Gusting winds, dry plants, high temperatures – perfect condition for a wildfire, just add a spark. First a single shrub, then a stack of brittle timber, then a field, then an acre, then a hillside, a forest, homes, lives – wildfires spread fast and devastate completely.
I cannot imagine the anguish felt by the people who lost everything. I suspect the pain is intensified by the helpless inability to stop the disaster. We spend our lives trying to be happy, trying to keep things “good,” and sometimes there are circumstances beyond our control that force us on a different path. When tragedy strikes, it doesn’t care that you’re not ready.
I managed to remain unharmed by the blaze – nervous, unsettled, and inconvenienced – but unharmed. I came this close to my personal catastrophe before being saved by a brave soul who fought for me when I could not. That helpless feeling hung around my neck like a boulder throughout the ordeal. Over and over in my mind, “What can I do? What can I do?” The more I considered the question, the more I gained clarity on the only thing I could do – learn. What could I learn from this experience to apply to my life moving forward? In order to be more prepared in the future, here is my plan:
- Know when to let go of your pride and ask for help. Regular life is hard enough to deal with on your own – turbulent times are even tougher. Forming a team is not a sign of individual weakness.
- Get things done. It really helps to ease your mind in tense situations if you don’t mentally compound the problem thinking of unfinished projects, unrealized dreams, and unspoken words.
- Be prepared for emergencies. Have a backup plan, learn CPR, search for local resources, know what things are important and worth saving, and communicate in advance with anyone that can help.
- Help somebody. In any tragedy, you may struggle with your inability to help yourself, but you can redirect that desire and benefit someone else.

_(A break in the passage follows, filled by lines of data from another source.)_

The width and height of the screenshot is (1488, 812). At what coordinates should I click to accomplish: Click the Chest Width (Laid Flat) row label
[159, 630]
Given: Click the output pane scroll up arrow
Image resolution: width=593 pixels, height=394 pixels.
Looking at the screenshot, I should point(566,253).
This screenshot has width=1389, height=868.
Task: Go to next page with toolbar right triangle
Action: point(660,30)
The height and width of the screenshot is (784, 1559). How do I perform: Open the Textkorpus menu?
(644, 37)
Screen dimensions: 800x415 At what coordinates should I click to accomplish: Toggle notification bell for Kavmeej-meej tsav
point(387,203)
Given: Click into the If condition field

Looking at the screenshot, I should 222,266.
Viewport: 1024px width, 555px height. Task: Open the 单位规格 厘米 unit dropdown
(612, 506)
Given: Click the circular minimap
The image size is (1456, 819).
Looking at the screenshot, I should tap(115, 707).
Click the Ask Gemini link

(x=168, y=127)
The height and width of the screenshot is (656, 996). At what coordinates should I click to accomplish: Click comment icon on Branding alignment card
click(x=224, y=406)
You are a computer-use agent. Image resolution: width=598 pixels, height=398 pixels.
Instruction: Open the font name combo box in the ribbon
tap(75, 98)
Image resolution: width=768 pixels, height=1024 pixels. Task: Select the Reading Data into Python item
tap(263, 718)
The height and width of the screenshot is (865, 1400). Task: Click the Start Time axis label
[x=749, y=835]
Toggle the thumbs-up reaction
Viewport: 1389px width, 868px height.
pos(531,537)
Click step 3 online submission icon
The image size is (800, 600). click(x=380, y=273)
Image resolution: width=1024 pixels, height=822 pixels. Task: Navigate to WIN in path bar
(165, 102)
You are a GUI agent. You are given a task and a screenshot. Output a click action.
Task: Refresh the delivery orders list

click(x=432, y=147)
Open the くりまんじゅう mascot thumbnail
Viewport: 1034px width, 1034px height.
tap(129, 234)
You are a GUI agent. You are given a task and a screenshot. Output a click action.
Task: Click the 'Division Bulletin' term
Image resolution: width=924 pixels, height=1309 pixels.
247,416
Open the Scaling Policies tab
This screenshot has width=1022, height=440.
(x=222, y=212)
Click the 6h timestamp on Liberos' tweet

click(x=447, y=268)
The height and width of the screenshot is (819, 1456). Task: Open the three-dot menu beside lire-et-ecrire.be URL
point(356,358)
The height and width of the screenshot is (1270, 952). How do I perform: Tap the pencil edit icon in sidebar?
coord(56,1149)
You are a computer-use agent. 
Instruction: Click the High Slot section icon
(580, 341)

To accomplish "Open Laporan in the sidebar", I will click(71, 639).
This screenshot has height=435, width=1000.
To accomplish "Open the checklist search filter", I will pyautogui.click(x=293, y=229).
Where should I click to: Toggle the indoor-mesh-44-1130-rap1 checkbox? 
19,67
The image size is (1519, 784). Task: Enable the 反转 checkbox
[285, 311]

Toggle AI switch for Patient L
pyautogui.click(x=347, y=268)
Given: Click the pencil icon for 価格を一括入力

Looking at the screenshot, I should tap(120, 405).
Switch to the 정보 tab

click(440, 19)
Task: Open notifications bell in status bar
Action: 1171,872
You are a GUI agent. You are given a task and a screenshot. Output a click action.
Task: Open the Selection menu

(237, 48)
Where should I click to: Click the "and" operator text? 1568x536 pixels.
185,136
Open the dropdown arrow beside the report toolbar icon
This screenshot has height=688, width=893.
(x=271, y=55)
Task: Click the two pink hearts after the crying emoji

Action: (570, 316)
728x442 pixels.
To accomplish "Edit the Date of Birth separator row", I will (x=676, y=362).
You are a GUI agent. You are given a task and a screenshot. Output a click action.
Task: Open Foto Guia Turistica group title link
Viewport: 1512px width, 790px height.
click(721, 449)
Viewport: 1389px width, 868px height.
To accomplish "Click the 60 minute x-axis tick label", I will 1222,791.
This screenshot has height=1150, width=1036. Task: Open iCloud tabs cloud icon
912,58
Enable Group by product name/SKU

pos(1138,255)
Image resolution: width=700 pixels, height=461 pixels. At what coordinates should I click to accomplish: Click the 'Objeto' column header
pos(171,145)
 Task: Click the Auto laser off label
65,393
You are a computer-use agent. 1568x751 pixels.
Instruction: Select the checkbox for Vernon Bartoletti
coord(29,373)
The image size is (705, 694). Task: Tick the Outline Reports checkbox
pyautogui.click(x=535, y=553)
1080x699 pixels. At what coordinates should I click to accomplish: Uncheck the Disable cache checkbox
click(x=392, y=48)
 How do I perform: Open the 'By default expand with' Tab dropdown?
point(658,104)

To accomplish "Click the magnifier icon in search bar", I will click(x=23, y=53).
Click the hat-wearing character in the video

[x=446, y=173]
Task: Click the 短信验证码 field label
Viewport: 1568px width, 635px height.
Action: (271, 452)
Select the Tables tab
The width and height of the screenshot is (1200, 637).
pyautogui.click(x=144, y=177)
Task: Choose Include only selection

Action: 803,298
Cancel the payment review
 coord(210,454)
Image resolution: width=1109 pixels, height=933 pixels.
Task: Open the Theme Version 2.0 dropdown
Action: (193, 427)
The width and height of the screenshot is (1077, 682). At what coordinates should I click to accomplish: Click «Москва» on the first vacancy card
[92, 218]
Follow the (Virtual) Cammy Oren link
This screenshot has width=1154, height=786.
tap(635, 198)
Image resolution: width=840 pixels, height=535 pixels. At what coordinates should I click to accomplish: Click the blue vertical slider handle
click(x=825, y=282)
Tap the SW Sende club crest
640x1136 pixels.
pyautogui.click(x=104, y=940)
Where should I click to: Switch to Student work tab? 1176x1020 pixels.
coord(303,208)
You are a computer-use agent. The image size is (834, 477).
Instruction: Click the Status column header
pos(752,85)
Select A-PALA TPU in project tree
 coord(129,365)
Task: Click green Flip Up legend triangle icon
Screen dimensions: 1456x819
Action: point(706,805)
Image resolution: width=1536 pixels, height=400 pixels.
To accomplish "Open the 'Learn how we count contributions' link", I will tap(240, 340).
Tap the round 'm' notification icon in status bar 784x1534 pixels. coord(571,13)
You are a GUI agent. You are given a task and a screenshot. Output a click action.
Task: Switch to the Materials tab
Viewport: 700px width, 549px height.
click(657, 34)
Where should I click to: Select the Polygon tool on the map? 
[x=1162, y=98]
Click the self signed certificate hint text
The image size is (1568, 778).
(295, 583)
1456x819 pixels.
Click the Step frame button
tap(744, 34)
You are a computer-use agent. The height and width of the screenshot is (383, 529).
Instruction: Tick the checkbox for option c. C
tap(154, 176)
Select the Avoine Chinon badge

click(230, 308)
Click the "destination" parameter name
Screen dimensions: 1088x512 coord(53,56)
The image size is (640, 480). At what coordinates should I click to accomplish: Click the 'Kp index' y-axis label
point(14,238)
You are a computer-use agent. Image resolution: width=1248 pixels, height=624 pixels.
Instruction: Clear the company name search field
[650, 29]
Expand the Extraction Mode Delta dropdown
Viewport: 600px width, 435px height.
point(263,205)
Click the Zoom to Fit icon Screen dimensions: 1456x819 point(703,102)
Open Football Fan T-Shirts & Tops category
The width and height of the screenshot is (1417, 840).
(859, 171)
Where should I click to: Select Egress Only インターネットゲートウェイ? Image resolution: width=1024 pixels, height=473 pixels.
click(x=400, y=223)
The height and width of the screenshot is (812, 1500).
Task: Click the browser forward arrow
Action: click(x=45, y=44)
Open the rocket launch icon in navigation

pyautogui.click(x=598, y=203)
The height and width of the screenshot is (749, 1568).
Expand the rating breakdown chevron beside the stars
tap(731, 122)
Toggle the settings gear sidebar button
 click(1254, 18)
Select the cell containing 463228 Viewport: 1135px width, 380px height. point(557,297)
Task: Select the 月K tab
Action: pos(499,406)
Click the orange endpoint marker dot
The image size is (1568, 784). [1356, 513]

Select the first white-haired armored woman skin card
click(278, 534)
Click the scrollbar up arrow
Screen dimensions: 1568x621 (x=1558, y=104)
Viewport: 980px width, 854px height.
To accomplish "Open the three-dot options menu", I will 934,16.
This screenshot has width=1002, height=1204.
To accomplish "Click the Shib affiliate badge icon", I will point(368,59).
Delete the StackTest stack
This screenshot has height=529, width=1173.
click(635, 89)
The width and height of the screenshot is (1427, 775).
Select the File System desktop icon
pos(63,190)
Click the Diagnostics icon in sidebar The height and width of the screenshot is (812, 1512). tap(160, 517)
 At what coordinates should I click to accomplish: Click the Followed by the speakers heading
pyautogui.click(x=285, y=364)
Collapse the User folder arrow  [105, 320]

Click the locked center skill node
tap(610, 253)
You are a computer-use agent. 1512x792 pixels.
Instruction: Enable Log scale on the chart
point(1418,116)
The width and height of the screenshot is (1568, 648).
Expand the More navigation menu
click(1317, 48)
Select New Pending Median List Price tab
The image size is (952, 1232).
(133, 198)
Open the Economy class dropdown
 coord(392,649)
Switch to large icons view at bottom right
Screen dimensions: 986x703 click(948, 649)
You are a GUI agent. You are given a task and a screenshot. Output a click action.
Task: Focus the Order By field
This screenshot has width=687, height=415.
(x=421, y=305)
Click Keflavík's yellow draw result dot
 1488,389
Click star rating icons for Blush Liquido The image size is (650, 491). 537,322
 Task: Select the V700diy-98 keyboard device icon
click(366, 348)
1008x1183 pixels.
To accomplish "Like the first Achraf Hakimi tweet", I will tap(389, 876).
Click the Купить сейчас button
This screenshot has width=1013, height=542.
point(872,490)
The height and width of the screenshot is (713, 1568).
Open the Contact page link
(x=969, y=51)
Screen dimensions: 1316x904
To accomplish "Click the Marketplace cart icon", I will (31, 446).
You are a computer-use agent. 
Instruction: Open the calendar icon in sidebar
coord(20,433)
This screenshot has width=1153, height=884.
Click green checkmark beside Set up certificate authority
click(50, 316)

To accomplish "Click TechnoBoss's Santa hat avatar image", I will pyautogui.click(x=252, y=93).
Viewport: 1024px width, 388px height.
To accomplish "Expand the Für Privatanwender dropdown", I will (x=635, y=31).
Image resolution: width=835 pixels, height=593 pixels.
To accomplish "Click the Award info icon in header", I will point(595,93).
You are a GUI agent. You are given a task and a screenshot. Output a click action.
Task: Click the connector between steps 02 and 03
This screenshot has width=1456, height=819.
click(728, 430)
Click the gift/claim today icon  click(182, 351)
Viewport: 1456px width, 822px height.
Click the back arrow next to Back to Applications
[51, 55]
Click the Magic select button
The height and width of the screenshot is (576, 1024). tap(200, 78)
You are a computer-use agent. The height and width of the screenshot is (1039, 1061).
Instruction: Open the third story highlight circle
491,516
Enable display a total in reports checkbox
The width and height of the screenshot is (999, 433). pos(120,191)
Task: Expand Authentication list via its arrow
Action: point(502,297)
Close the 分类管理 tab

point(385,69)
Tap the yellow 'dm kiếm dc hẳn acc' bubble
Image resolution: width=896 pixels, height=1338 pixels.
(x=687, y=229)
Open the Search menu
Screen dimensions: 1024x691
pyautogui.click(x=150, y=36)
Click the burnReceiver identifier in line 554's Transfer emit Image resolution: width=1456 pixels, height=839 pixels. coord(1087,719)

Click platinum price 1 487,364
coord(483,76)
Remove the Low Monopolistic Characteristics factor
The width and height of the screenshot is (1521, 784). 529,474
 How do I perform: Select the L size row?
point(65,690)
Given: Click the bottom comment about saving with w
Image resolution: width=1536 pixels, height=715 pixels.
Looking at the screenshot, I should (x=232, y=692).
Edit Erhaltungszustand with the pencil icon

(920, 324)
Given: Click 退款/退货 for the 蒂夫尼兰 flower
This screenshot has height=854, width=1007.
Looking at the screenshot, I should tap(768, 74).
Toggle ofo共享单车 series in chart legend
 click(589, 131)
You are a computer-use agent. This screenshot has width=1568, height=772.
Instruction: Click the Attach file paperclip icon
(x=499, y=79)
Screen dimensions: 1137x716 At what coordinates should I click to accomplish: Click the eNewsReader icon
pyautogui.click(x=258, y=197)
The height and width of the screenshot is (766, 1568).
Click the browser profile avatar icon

- Proper communication and information are critical. Even if you can’t do anything, you will feel better if you are informed. News sources, websites, books, phone calls, groups, therapy are all available resources to help you understand the problem and find ways to deal with it.
- Look for positives . Tragic conditions can make it difficult to be optimistic, and sometimes it might be years or decades before you gain any positive perspective from the situation, but if you look hard and force the issue, you will find a way to unveil something useful in your life.
I would like to say thank you to all the firemen of this country – we are so much safer because of your selfless acts of heroism. I wish you safety, strength, and comfort knowing your brave actions do not go unnoticed or unappreciated. We are in your debt.